PostgreSQL will be the second database included with Solaris, though it is expected to be made a more major part of the OS than MySQL, the database already included, said Chris Ratcliffe, director of Solaris software for Sun. He added that the 24-hour-a-day, 7-day-a-week support would mimic that which is provided for the 187 other open source applications packaged with Solaris.
PostgreSQL is one of the applications Ratcliffe said customers have been asking about for Solaris, especially in terms of open source software, and that the addition makes sense for the OS considering the sheer number of open source applications already supported by Sun.
"One of the things that we're seeing increasingly from our customers -- they're looking for ways to reduce costs in their environment," Ratcliffe said. "One of the ways a lot of customers are doing this is by looking to create open source application stacks.... They're actually now starting to look at open source databases, which are getting to the point that any enterprise can use them in some low-end infrastructure solutions and not actually have to worry about paying any licensing costs."
Offering it's enterprise customer base more options, and more support, for the open source options they desire is part of an ongoing strategy that Sun has built itself around, Ratcliffe said. By offering another database option, specifically one that its customers want, he said Sun is playing to customers who specifically want what the company is selling: "One throat to choke, full-on support" for all the software they use.
Good for PostgreSQL
The PostgreSQL project, which started in 1986 as an offshoot of the Ingres database, is BSD-licensed database software that already is available with most Linux distributions, both FreeBSD and OpenBSD, and Apple's Darwin, according to developer Josh Berkus.

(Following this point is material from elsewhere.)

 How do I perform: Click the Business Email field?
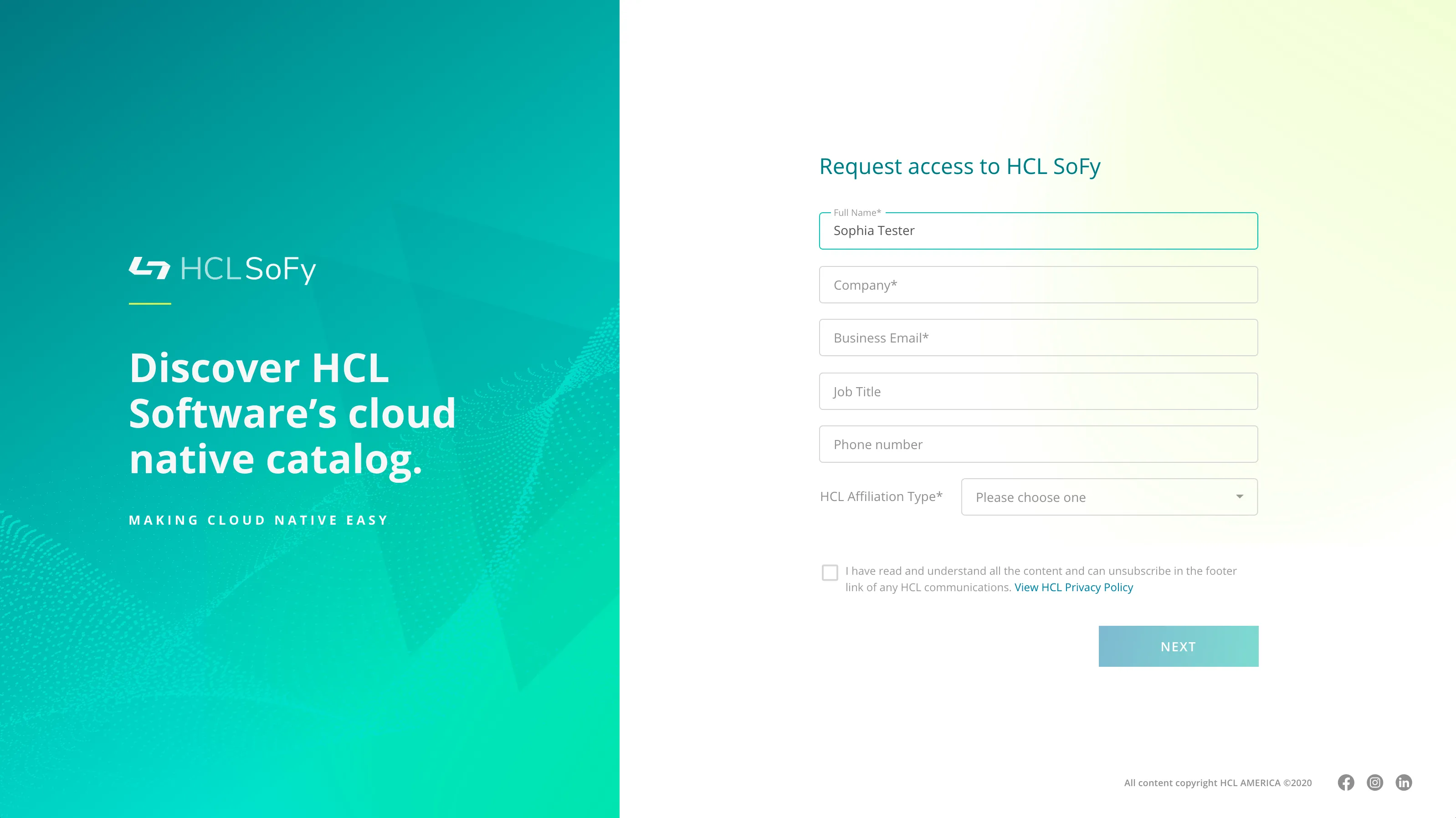(1038, 337)
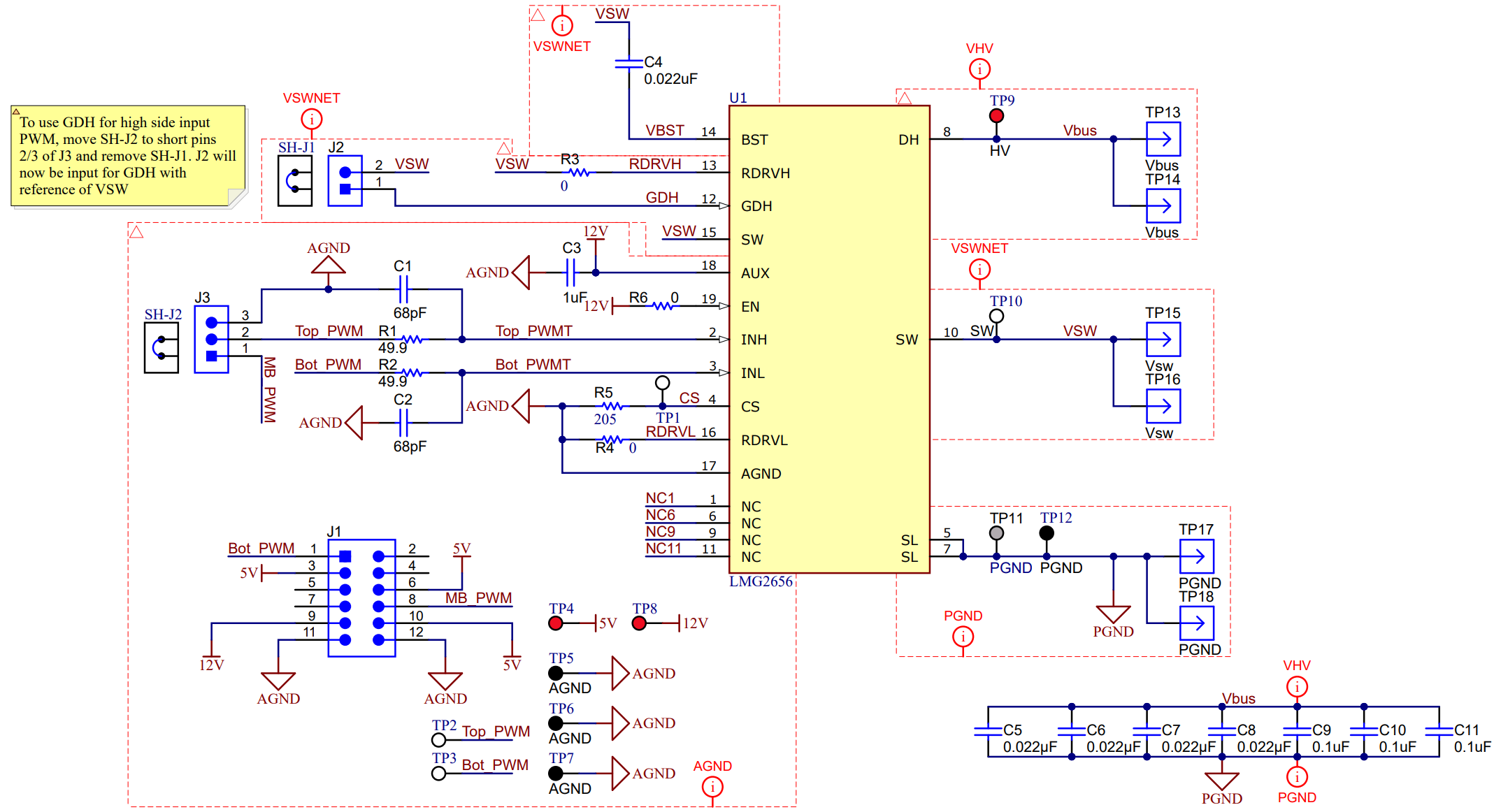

Berkus called Sun's involvement in the project a good thing, and especially approved of its plans for full support services. "The primary benefits are the vote of confidence this gives us with potential adopters," he said.

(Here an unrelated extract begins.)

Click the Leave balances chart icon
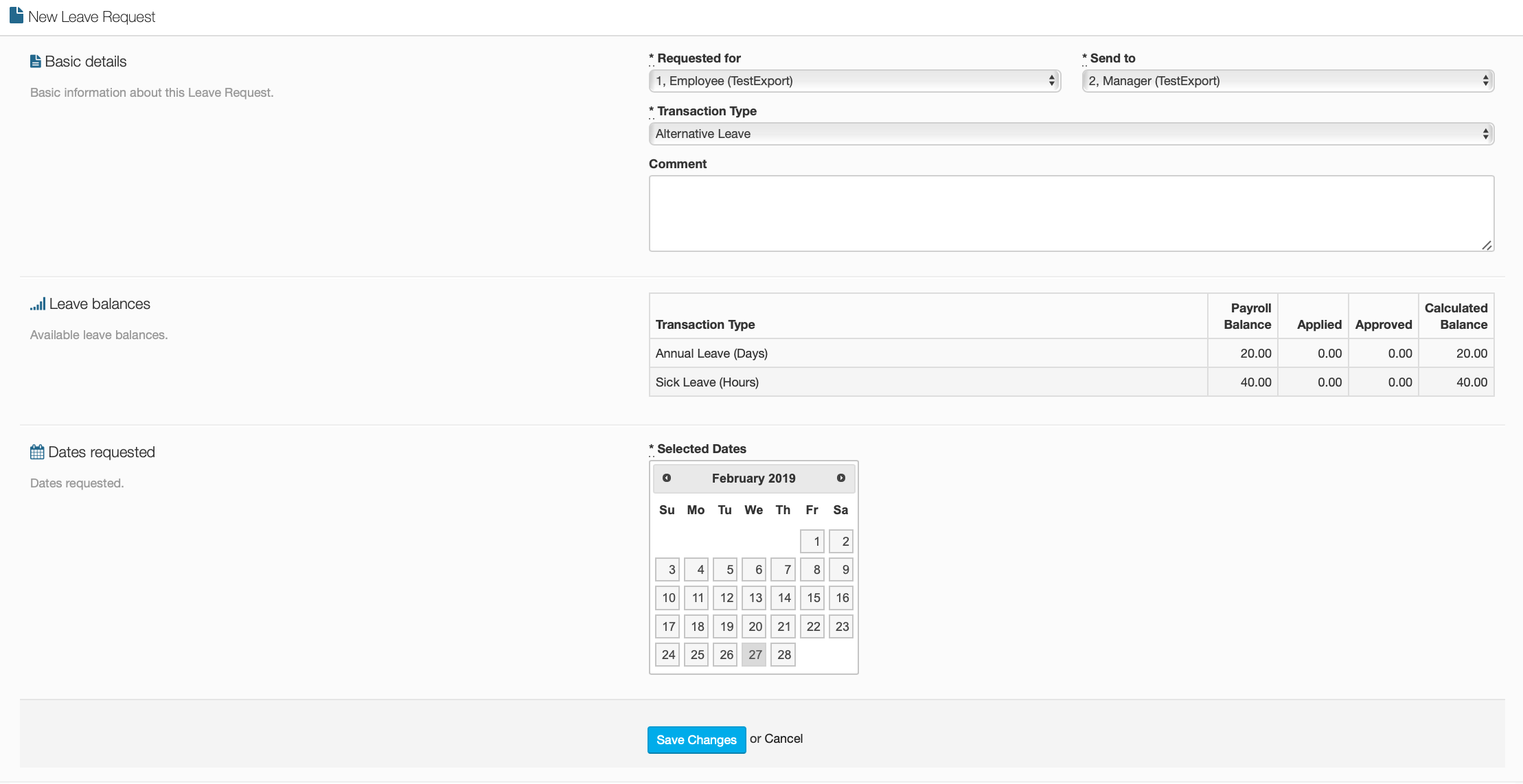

"We've suffered over the last couple of years with having our biggest users unwilling to go on the record about their use of PostgreSQL. Being able to say, 'Well, it's good enough for Sun' will carry a lot of weight with companies that are evaluating their database options."
Berkus said working with Sun is especially beneficial because the vast experience of engineers at the company would help the database's developers get by problems they've reached recently. "As we push forward with our goal of more features and better performance ... we're running into really hard problems," he said. "Sun's database team includes some people with more than 20 years of expertise designing database systems, and I hope to use that expertise."
Ratcliffe said Sun's plan is to tie PostgreSQL with the company's DTrace framework to so administrators can see how it is interacting with Solaris through a graphical interface Sun is developing. He said this ability will allow administrators to see hidden bottlenecks and where specifically they need to make changes to improve system performance. The software's "in-kernel telemetry" allows a look at how applications are interacting with Solaris and the kernel, so that areas of improvement in terms of optimization and portability can be discovered, he said.
DTrace has allowed Sun's customers to improve application performance by "literally up to 50 times," with improvements often noticeable in a few hours, he said. By linking the two applications, as well as contributing to the PostgreSQL development community, Ratcliffe said Solaris users are not the only ones that could benefit from the integration. "We're pretty sure that a number of the changes that we'll make will actually improve performance on other platforms as well," he said.
Ratcliffe said he does not see the integration of another database application into Solaris as a threat to Sun's longtime partnership with Oracle. Sun recently worked with the company to develop database packages for small- and medium-sized enterprise servers. "We have a great relationship with Oracle," he said. "A lot of the things that we're talking about doing for PostgreSQL are either in the works or we have already done [with them]."
Oracle declined to provide a spokesperson to comment on Sun's addition of PostgreSQL to Solaris 10.
The addition to Solaris 10 may not create direct competition to anything Oracle itself offers, but PostgreSQL could be considered a competitor to Oracle-compatible software such as EnterpriseDB, an enhanced, proprietary version of PostgreSQL designed to be compatible with Oracle applications. Andy Astor, chief executive officer at EnterpriseDB Corp., said he does not consider EnterpriseDB to be a competitor of PostgreSQL, and that Sun's inclusion of the database does not mean his company is competing with Sun. Rather, Astor said he sees it as an opportunity for more customers to discover his product as they use the one it is based on.
"[It's] the same reason that EnterpriseDB never competed with PostgreSQL itself: EnterpriseDB is substantially different from native PostgreSQL," Astor said. "Sun's selection of PostgreSQL will likely mean that many more of our potential customers and others interested in EnterpriseDB will be familiar with PostgreSQL, so we'll be able to focus our communications efforts on the added value we provide on top of native PostgreSQL."
Astor added that Sun's choice of PostgreSQL for Solaris over other open source databases such as MySQL "highlights PostgreSQL's superiority over other offerings in terms of reliability, scalability, and suitability for enterprise use. Because our product is built on PostgreSQL, we're pleased with that result."